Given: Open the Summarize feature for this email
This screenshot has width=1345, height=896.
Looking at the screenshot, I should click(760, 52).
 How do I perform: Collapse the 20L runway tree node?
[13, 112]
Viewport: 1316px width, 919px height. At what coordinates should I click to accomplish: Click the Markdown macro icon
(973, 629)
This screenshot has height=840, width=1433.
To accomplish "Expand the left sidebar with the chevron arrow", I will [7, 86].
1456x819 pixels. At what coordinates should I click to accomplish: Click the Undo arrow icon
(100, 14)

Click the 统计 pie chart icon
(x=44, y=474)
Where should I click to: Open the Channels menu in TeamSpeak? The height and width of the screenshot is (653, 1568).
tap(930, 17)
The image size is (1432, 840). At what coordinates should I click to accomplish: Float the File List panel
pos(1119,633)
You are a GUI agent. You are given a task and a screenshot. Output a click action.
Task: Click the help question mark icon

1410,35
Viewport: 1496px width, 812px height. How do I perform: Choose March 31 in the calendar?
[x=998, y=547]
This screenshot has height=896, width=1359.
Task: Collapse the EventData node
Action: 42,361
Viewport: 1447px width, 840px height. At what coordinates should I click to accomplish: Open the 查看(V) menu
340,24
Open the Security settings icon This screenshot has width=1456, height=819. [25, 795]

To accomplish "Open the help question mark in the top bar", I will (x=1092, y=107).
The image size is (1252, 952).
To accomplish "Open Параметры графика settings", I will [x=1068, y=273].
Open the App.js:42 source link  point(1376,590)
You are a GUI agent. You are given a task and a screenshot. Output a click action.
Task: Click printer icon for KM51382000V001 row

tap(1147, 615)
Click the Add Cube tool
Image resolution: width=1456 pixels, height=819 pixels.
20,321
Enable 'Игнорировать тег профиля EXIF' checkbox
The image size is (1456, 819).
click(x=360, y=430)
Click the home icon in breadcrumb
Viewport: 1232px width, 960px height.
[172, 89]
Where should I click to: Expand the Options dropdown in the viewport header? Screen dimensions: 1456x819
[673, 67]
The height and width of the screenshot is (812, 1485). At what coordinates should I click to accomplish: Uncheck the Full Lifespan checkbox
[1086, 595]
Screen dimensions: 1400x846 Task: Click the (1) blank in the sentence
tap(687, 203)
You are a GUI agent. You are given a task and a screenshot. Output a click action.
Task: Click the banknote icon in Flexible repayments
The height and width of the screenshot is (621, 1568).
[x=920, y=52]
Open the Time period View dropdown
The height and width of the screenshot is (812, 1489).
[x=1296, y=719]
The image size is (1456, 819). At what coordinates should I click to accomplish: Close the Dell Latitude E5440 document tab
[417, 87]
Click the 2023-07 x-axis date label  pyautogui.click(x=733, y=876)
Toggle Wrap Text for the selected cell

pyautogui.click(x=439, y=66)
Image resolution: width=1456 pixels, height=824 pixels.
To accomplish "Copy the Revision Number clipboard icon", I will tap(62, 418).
+ + +
:: Instructions for the task ::
Nothing in the records above may be left out when you repeat them exactly.

:: Task result ::
Given: Open the Summarize feature for this email
This screenshot has width=1345, height=896.
Looking at the screenshot, I should click(760, 52).
 How do I perform: Collapse the 20L runway tree node?
[13, 112]
Viewport: 1316px width, 919px height. At what coordinates should I click to accomplish: Click the Markdown macro icon
(973, 629)
This screenshot has height=840, width=1433.
To accomplish "Expand the left sidebar with the chevron arrow", I will [7, 86].
1456x819 pixels. At what coordinates should I click to accomplish: Click the Undo arrow icon
(100, 14)

Click the 统计 pie chart icon
(x=44, y=474)
Where should I click to: Open the Channels menu in TeamSpeak? The height and width of the screenshot is (653, 1568).
tap(930, 17)
The image size is (1432, 840). At what coordinates should I click to accomplish: Float the File List panel
pos(1119,633)
You are a GUI agent. You are given a task and a screenshot. Output a click action.
Task: Click the help question mark icon

1410,35
Viewport: 1496px width, 812px height. How do I perform: Choose March 31 in the calendar?
[x=998, y=547]
This screenshot has height=896, width=1359.
Task: Collapse the EventData node
Action: 42,361
Viewport: 1447px width, 840px height. At what coordinates should I click to accomplish: Open the 查看(V) menu
340,24
Open the Security settings icon This screenshot has width=1456, height=819. [25, 795]

To accomplish "Open the help question mark in the top bar", I will (x=1092, y=107).
The image size is (1252, 952).
To accomplish "Open Параметры графика settings", I will [x=1068, y=273].
Open the App.js:42 source link  point(1376,590)
You are a GUI agent. You are given a task and a screenshot. Output a click action.
Task: Click printer icon for KM51382000V001 row

tap(1147, 615)
Click the Add Cube tool
Image resolution: width=1456 pixels, height=819 pixels.
20,321
Enable 'Игнорировать тег профиля EXIF' checkbox
The image size is (1456, 819).
click(x=360, y=430)
Click the home icon in breadcrumb
Viewport: 1232px width, 960px height.
[172, 89]
Where should I click to: Expand the Options dropdown in the viewport header? Screen dimensions: 1456x819
[673, 67]
The height and width of the screenshot is (812, 1485). At what coordinates should I click to accomplish: Uncheck the Full Lifespan checkbox
[1086, 595]
Screen dimensions: 1400x846 Task: Click the (1) blank in the sentence
tap(687, 203)
You are a GUI agent. You are given a task and a screenshot. Output a click action.
Task: Click the banknote icon in Flexible repayments
The height and width of the screenshot is (621, 1568).
[x=920, y=52]
Open the Time period View dropdown
The height and width of the screenshot is (812, 1489).
[x=1296, y=719]
The image size is (1456, 819). At what coordinates should I click to accomplish: Close the Dell Latitude E5440 document tab
[417, 87]
Click the 2023-07 x-axis date label  pyautogui.click(x=733, y=876)
Toggle Wrap Text for the selected cell

pyautogui.click(x=439, y=66)
Image resolution: width=1456 pixels, height=824 pixels.
To accomplish "Copy the Revision Number clipboard icon", I will tap(62, 418).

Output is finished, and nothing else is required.